B.L. Zebub:  “OK, so long as you don’t call my friend, K.Y. here, a ‘pit viper.’”

Les Guile: “Thank you, sir.  Well, first, this small little eviction case was important.  The fact that it was picked up by the press and the blogosphere shows just how important. The failure to realize it in advance and deal with it accordingly, was a huge mistake.  From where I sit, the lending and servicing industries seem to treat every default in the same way.  First, they ignore the homeowner’s personal pleas for help.
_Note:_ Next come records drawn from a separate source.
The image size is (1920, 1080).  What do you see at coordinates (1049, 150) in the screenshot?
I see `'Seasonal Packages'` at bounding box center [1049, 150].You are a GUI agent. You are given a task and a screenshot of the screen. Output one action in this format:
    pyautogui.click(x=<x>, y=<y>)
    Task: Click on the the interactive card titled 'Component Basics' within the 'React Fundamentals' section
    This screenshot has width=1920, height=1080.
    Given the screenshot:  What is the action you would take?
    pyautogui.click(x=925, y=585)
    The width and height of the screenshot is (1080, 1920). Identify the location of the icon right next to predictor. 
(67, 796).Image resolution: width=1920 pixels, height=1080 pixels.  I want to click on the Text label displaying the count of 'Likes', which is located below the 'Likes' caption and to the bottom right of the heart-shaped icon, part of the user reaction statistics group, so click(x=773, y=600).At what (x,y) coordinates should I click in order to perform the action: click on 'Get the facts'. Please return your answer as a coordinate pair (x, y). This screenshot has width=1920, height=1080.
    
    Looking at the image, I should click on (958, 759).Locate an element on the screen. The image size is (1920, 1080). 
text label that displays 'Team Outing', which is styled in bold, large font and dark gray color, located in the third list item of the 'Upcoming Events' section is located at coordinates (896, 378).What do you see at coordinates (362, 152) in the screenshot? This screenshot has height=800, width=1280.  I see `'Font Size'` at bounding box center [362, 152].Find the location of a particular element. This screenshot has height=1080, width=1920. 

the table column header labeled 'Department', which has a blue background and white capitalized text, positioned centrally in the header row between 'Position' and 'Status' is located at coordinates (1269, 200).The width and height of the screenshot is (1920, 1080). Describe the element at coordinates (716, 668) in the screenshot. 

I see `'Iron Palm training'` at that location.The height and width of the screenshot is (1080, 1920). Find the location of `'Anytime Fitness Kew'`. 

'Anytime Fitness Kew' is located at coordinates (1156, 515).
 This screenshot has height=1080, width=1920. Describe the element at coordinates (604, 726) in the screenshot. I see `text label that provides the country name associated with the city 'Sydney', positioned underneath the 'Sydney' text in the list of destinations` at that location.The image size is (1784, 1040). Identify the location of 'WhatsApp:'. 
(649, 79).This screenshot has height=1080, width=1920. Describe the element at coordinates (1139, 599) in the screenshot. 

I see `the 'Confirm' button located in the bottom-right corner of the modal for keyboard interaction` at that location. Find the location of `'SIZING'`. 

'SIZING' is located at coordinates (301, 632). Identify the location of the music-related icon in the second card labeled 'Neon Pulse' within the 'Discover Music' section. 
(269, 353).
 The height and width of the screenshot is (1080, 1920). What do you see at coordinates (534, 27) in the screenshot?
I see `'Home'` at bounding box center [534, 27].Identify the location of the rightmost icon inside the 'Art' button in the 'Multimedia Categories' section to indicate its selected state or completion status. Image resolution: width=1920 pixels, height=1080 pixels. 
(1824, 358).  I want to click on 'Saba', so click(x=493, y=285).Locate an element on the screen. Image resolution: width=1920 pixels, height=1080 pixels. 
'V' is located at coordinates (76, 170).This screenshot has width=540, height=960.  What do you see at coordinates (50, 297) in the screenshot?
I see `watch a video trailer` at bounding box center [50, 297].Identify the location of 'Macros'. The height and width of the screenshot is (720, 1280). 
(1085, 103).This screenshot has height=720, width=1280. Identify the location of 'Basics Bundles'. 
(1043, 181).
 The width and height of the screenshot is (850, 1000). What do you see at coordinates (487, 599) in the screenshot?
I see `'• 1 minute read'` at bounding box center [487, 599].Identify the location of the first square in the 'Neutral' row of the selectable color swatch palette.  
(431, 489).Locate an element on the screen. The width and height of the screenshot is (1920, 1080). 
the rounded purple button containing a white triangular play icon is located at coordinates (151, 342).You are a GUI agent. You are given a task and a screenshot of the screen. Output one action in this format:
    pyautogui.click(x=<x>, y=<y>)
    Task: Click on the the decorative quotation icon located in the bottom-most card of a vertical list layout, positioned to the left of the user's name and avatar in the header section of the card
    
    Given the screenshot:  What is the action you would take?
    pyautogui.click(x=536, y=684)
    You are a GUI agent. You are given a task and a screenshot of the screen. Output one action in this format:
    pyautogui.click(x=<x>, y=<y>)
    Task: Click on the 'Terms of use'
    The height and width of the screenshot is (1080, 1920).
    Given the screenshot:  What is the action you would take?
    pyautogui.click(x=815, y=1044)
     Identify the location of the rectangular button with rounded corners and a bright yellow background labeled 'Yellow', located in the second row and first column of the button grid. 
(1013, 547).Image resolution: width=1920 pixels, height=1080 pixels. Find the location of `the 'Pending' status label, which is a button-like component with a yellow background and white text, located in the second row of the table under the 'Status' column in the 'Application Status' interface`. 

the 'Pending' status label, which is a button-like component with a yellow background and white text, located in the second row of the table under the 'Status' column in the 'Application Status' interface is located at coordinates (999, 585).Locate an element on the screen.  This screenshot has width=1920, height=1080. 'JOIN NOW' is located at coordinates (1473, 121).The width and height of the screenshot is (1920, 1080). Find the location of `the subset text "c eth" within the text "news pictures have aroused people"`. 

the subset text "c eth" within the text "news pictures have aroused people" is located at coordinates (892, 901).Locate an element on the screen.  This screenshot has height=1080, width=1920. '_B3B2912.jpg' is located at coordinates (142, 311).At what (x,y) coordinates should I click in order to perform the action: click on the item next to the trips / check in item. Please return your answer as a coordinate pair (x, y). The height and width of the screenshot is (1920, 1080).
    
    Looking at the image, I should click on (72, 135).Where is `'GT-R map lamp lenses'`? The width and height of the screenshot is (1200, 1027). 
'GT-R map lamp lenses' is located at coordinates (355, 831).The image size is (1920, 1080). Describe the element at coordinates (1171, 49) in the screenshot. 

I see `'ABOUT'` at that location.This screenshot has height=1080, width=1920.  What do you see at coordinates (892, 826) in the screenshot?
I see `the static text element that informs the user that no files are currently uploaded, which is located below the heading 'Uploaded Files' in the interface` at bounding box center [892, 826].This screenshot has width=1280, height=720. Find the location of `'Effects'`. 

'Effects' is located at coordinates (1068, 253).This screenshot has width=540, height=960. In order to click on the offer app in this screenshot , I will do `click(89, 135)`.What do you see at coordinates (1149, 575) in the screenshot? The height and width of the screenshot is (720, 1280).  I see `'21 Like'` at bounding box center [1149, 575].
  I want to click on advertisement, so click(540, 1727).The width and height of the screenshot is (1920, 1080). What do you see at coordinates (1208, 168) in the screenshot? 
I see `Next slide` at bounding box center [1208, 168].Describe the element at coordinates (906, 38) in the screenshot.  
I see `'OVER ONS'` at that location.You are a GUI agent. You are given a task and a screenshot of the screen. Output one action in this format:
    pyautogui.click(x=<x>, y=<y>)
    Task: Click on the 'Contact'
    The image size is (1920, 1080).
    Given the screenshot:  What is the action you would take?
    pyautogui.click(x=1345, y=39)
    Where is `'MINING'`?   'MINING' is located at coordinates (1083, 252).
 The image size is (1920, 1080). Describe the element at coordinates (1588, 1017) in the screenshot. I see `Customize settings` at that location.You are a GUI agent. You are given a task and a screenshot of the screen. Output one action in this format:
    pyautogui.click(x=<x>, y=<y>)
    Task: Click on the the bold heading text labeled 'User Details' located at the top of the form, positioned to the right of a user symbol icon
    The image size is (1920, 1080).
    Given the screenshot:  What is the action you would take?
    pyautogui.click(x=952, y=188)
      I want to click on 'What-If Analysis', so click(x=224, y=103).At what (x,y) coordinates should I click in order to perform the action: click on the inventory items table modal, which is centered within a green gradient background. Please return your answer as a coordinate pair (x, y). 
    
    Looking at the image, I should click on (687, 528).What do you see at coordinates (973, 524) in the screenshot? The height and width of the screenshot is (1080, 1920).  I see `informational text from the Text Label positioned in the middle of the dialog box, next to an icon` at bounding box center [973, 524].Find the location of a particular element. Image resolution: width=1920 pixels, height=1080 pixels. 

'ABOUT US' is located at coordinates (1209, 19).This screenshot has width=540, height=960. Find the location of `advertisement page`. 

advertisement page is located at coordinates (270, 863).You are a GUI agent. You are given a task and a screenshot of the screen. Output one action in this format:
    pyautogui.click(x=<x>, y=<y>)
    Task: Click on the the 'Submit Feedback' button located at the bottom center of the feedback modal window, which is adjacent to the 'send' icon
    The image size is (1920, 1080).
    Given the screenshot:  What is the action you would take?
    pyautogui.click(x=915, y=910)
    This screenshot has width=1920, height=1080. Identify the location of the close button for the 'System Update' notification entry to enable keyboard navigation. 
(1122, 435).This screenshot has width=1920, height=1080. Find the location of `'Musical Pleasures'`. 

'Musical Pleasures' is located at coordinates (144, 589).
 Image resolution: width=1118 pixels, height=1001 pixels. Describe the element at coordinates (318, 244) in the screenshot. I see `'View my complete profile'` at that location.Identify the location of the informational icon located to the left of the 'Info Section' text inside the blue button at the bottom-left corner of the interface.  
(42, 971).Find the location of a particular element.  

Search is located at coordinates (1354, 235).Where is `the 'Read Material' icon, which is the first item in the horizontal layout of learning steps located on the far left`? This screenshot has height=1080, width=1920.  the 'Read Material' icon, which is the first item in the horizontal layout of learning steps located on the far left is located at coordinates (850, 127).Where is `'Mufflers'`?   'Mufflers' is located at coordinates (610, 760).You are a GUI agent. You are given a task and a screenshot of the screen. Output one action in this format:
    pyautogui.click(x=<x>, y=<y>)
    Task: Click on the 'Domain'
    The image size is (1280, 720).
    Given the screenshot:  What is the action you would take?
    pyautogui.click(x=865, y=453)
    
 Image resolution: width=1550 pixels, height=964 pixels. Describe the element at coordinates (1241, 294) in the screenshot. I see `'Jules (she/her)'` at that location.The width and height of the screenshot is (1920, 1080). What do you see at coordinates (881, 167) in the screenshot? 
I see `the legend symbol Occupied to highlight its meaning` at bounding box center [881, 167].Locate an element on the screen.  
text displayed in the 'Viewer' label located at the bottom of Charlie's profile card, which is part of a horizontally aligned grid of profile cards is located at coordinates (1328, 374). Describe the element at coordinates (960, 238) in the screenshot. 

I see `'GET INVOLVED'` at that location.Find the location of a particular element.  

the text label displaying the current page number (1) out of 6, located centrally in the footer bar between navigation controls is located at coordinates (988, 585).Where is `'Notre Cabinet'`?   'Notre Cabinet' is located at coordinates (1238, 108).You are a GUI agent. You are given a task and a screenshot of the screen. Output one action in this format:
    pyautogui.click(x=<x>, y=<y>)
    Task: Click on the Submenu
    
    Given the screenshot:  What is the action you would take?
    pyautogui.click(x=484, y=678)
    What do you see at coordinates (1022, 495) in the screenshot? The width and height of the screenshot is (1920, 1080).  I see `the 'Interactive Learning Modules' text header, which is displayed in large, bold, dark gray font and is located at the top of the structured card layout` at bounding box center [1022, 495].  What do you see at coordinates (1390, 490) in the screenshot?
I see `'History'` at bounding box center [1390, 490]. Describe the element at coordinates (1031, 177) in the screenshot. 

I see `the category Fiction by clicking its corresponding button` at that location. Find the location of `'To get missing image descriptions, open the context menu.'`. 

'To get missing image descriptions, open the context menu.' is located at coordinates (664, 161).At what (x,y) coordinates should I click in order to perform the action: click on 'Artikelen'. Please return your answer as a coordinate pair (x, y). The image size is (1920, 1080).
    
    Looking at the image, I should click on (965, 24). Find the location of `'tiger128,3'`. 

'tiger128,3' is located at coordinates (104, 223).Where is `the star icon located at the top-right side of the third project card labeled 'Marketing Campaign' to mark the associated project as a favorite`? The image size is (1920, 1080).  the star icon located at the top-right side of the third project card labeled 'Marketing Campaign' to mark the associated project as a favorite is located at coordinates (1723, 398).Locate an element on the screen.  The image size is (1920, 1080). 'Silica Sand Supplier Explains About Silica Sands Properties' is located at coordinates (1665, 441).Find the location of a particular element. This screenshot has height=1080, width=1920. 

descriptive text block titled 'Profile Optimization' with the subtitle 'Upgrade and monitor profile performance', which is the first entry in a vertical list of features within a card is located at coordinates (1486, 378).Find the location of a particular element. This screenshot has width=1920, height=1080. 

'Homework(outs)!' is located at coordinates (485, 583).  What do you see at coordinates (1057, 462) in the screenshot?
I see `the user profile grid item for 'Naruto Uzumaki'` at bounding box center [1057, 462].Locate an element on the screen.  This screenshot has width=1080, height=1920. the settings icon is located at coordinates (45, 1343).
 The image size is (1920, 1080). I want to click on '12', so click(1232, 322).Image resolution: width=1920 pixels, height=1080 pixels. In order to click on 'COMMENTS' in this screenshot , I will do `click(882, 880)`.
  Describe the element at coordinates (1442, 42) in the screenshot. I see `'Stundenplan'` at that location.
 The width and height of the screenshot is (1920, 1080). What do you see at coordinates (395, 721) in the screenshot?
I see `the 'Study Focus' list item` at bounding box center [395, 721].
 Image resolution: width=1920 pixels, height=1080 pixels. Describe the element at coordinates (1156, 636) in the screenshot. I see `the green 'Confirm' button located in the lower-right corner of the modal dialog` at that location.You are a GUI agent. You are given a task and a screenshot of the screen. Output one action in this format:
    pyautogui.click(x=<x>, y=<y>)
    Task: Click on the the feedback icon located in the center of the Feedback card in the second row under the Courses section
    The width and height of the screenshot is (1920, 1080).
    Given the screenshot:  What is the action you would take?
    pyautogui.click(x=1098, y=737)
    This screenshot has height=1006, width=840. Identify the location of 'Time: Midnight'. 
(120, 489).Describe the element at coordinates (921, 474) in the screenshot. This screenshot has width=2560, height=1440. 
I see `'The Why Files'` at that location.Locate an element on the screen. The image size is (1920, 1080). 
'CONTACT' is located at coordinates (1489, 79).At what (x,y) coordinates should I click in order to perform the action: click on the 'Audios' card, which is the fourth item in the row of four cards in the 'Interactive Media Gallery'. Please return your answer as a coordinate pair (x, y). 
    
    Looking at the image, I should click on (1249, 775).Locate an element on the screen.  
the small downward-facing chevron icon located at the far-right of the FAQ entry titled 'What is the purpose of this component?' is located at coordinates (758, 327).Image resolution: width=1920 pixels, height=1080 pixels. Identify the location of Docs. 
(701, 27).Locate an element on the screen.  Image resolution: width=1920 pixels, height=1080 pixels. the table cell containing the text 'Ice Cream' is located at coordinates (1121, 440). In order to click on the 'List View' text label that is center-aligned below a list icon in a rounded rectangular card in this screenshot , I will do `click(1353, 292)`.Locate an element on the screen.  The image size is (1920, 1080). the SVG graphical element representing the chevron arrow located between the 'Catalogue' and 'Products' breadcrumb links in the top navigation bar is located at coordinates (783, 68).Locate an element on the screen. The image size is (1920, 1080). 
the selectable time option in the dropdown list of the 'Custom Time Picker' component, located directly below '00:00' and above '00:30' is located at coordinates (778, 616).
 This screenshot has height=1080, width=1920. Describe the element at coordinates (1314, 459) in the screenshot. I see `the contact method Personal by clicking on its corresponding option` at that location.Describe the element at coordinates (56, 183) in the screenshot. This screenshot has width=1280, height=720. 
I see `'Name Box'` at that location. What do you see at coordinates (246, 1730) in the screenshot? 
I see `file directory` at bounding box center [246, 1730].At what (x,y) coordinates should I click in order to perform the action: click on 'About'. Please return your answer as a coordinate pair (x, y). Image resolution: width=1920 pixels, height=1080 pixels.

Then when the homeowner does get someone’s attention, there is no effort by the banks to come up with a solution that fits the problem.  It’s like a doctor giving everyone aspirin, regardless of their malady.  That’s why so many of your boilerplate modifications ultimately fail.  Secondly, the lost paperwork charade is wearing thin.  It’s frustrating and demeaning to borrowers.  Then, you file a foreclosure against the homeowner while they think they’re getting into a modification program.  By the time the homeowner retain an attorney, they’re in a fighting mood.  Then the banks jerk the homeowners’ attorneys around, treating them with mock politeness, promising everything, but delivering nothing.  So by now, after infuriating the homeowners and insulting the intelligence of their attorneys, there is no possibility of a compromise settlement.  Look, this Columbia County case is a perfect example.  Any bank attorney with an IQ of Vinny Gambini should know that the courtroom is the last resort – not the first.  Second, anything can happen there – and often does.  Third, courts and juries favor the little guy.  Fourth, on the heels of the McCoy and Hooker opinions – from reputable local federal judges – it was just a matter of time before a state court judge would say that if the bank’s foreclosure is bad, there is no basis for a later eviction.  Ironically, the banks had to know going into this Columbia County eviction that the underlying foreclosure was bad.  Need I go on?”

K.Y. Slick: “Yes, Guile, please do.  I’m waiting for the ‘Perry Mason Moment’ here.”

Les Guile: “Alright, K.Y. riddle me this: Why didn’t someone go to this homeowner before the foreclosure was even completed?  Tell her they wanted to help make arrangements to pay her some money so she could relocate with her little quail egg incubation business – yes, quail eggs!  Give her a few bucks, get her to execute a deed-in-lieu-of-foreclosure to the bank, and leave her with her dignity intact.  She would never have fought back.  Both the bank and the borrower would have won.  But when you foreclosed her, and then tried to evict her, she had nothing to lose.  The bank had everything to lose.  Even if they won the eviction, they’d lose, when the newspapers got word of it.  Once the bank gets a deed from the homeowner rather than the foreclosing trustee, there is no issue of a flawed title.  The bank gets the property back, sells it into the marketplace, has the title insurance company to insure title, and there is never a question of unrecorded assignments, since there was never a completed non-judicial foreclosure.  Why U.S. Bank and Wells Fargo never figured this out ahead of time is a mystery to me.  It’s almost as if they enjoy getting publicly pilloried.  So, K.Y., what’s wrong with that approach?  As my mother used to say, “You catch more flies with honey than you do with vinegar.”